--- START ---
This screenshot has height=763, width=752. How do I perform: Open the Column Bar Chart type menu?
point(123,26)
--- END ---
--- START ---
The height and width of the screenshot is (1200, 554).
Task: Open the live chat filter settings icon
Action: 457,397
--- END ---
--- START ---
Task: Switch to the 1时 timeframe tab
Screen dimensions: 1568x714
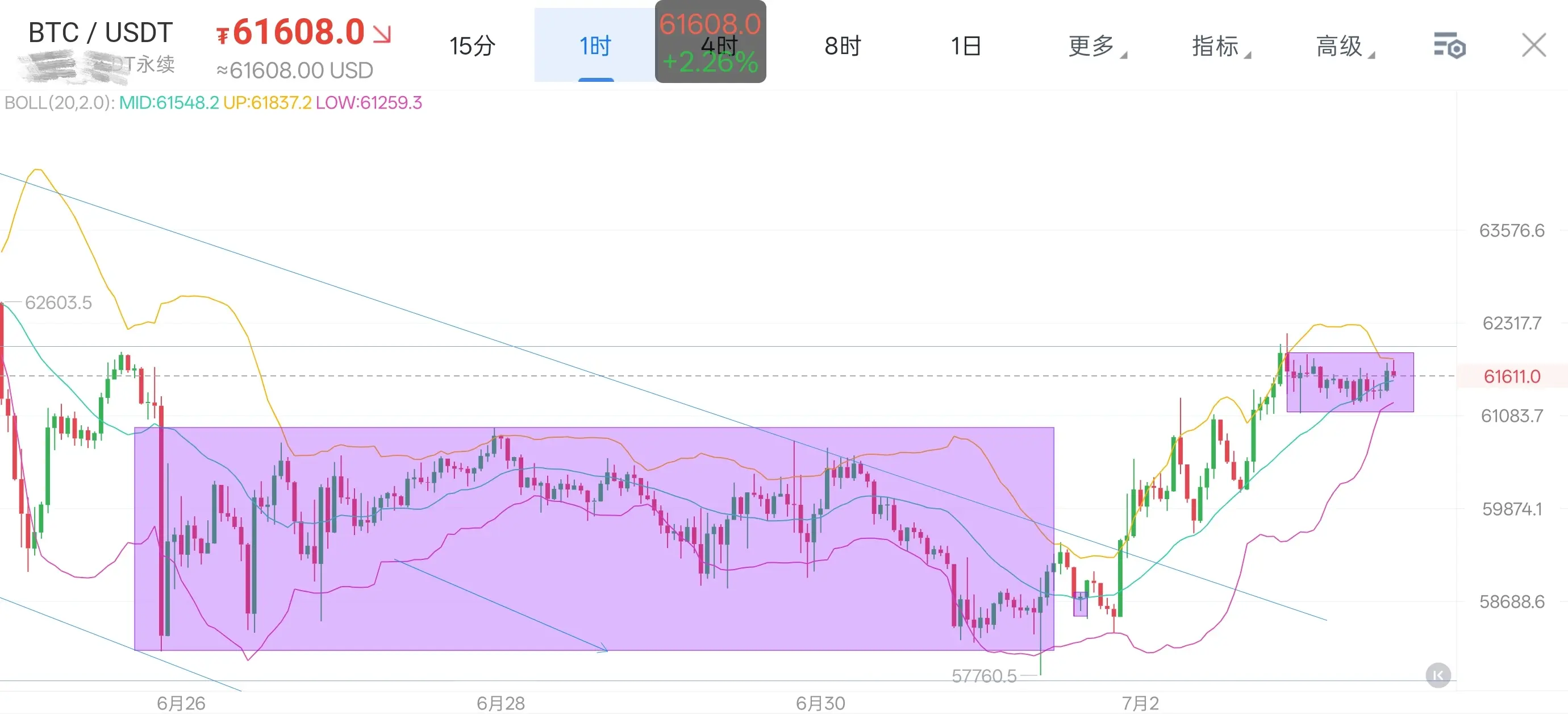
--- END ---
* _Your task_
Retype the portion of the data above that starts on the line with "Task: Switch to the 1时 timeframe tab" and finishes on the line with "Screen dimensions: 1568x714", including both of those lines.

* _Completed exercise_
Task: Switch to the 1时 timeframe tab
Screen dimensions: 1568x714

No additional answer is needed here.